Supplied data |

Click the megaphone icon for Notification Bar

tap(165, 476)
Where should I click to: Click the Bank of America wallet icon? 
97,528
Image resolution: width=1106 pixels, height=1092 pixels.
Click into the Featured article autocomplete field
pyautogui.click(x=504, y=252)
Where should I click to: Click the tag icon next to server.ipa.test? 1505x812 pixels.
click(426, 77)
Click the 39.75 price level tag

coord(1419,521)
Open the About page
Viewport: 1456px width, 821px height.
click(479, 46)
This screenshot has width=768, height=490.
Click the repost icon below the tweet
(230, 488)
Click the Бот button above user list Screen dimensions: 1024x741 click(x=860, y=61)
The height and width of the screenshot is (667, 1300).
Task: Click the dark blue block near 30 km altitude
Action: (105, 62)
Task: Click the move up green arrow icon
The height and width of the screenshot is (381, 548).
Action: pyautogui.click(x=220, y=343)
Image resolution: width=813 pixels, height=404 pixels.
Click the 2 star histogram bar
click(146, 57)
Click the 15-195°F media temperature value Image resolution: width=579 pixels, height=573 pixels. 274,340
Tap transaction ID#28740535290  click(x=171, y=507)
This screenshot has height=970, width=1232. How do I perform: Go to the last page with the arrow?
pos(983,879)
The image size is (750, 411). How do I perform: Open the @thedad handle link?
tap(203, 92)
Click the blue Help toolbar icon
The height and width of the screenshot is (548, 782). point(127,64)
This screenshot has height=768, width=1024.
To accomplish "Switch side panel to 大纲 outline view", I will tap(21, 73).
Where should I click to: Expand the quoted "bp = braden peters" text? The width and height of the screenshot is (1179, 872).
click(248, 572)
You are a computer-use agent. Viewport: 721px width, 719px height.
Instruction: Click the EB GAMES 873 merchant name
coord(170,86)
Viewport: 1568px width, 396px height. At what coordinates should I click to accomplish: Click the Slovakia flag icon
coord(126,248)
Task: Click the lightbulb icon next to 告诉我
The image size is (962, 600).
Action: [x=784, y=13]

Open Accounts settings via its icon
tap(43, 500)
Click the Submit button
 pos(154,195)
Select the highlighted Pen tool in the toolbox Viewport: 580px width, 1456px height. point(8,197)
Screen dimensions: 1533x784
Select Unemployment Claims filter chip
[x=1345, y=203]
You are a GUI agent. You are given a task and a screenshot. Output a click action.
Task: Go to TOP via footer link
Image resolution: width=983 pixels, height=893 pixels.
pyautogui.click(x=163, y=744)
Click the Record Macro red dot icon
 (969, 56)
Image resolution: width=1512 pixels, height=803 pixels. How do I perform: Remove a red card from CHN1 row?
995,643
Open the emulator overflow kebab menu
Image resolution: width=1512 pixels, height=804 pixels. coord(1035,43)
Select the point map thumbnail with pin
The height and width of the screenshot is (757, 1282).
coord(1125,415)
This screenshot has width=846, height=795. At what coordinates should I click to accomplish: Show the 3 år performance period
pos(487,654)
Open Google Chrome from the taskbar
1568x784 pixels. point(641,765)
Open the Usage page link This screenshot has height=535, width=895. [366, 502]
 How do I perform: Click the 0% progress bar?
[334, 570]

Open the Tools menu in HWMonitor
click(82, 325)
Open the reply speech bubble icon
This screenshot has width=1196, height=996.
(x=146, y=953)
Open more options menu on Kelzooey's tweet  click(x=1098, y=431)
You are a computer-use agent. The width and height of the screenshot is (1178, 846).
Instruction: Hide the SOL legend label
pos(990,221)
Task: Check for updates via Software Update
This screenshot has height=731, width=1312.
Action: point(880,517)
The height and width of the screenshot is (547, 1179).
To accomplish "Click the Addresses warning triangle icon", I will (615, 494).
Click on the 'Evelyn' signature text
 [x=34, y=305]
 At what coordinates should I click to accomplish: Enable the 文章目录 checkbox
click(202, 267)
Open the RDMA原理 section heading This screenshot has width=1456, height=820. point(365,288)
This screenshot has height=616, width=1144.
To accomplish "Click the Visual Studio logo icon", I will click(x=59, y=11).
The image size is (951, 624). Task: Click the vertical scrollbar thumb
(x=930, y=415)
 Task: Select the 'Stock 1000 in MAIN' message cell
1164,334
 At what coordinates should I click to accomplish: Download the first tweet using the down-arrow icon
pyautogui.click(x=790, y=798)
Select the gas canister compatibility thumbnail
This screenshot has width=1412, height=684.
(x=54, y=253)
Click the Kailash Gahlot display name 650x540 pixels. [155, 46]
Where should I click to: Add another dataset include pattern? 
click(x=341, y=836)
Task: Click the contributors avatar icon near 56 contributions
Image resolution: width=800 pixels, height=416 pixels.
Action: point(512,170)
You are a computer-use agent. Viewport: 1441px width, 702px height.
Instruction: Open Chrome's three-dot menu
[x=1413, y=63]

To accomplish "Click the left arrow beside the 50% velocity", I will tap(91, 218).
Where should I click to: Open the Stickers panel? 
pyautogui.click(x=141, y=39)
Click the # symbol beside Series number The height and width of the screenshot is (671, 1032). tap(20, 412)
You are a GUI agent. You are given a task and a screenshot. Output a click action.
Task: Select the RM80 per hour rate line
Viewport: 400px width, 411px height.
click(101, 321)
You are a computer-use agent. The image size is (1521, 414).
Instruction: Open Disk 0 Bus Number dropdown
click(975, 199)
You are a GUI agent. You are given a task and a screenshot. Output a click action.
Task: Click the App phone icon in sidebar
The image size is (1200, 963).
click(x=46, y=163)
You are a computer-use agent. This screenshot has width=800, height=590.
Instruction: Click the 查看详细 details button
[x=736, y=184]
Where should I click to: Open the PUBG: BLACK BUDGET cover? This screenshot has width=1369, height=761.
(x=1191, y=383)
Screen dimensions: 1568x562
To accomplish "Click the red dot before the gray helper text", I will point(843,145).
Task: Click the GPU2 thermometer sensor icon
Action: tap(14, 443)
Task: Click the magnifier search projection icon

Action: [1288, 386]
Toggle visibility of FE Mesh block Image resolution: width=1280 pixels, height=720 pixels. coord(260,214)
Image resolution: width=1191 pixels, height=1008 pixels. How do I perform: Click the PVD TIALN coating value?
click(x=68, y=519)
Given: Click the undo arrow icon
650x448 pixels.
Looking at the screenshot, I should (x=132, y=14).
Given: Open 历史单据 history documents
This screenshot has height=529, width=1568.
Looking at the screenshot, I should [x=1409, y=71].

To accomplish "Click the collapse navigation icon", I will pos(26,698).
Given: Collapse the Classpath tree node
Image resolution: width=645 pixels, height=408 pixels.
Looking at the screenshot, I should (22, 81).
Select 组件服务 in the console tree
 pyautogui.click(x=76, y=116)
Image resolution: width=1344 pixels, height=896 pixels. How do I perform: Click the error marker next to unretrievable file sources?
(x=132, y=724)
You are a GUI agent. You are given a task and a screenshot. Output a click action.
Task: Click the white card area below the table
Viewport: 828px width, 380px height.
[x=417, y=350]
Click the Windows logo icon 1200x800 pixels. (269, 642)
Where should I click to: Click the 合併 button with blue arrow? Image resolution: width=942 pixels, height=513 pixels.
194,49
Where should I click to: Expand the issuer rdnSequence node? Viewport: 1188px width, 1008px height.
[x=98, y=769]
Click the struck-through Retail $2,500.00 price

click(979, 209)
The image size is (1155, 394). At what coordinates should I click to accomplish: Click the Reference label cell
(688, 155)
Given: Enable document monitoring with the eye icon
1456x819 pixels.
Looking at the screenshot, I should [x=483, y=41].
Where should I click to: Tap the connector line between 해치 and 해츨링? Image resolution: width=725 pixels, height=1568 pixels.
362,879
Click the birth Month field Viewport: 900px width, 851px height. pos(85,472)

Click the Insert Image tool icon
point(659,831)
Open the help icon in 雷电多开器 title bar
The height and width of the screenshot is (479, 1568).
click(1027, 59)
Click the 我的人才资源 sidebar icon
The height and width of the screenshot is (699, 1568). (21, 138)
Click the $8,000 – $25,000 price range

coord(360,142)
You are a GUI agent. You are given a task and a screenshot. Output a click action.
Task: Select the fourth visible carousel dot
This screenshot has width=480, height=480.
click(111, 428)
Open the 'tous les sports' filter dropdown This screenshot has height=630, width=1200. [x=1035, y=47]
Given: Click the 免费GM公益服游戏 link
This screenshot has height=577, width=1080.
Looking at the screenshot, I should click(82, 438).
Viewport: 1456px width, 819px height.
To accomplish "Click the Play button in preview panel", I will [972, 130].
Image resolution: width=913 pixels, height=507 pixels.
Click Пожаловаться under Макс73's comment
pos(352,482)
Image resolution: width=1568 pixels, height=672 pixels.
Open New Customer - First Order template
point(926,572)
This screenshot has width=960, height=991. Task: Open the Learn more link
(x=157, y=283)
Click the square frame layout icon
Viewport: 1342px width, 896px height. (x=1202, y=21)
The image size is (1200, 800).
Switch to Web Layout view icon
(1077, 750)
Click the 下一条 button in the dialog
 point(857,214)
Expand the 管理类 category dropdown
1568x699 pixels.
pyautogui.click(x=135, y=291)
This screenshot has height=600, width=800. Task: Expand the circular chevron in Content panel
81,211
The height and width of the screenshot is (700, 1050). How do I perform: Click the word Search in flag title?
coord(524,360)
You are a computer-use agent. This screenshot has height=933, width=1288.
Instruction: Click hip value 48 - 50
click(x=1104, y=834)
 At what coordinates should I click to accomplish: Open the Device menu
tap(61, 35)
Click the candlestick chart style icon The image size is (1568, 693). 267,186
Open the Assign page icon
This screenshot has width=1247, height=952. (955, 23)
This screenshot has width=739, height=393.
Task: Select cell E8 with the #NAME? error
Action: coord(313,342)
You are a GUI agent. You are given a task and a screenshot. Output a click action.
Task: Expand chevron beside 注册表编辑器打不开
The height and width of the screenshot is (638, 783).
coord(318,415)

Work to be completed | Scale the records from the start through the line containing "pyautogui.click(x=504, y=252)" (both ends included), giving every line again with the requests. Multiply each coordinate in the answers by 2 and round to whole numbers, halves up, leaving all numbers in the requests unchanged.

Final result |
Click the megaphone icon for Notification Bar

tap(330, 952)
Where should I click to: Click the Bank of America wallet icon? 
194,1056
Image resolution: width=1106 pixels, height=1092 pixels.
Click into the Featured article autocomplete field
pyautogui.click(x=1008, y=504)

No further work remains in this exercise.